**WORK INSTRUCTION**: Without pictures, repeat the lines of the entries from the one containing "Task: Click the OPT PSEUDOSECTION heading" through the last, both ends included, and nothing else.

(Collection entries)
-.-.-

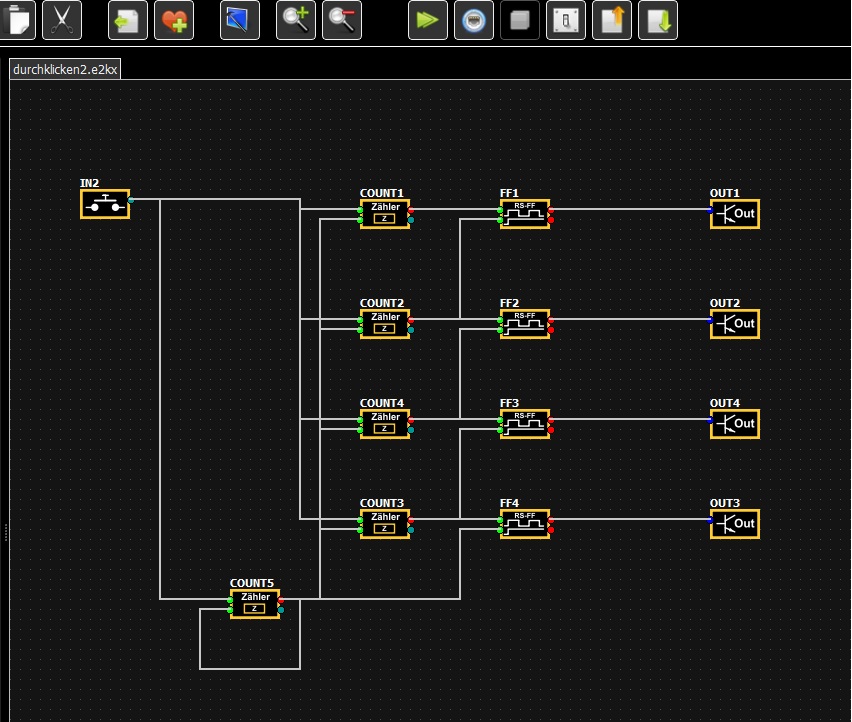Viewport: 852px width, 722px height.
Task: Click the heart with plus icon
Action: 173,19
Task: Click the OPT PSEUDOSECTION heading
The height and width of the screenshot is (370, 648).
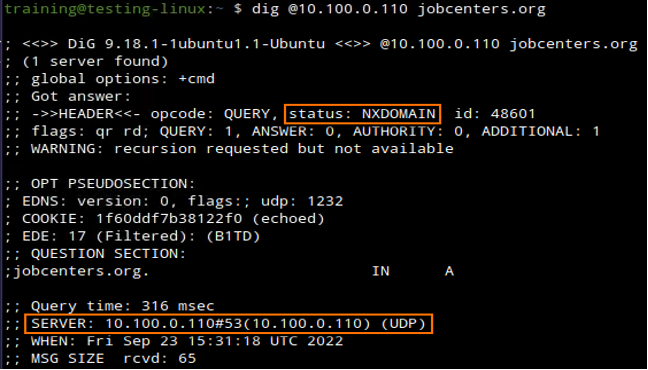Action: (x=113, y=184)
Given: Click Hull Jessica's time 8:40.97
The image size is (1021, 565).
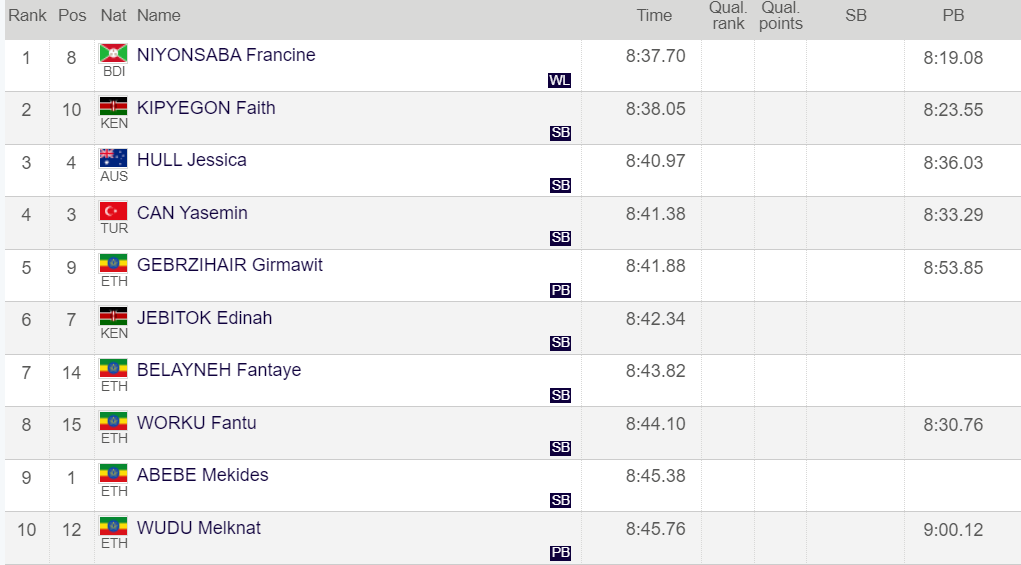Looking at the screenshot, I should [x=655, y=160].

-.-.-

**THE ANSWER**:
Task: Click the OPT PSEUDOSECTION heading
The height and width of the screenshot is (370, 648).
Action: (x=113, y=184)
Given: Click Hull Jessica's time 8:40.97
The image size is (1021, 565).
Looking at the screenshot, I should [x=655, y=160].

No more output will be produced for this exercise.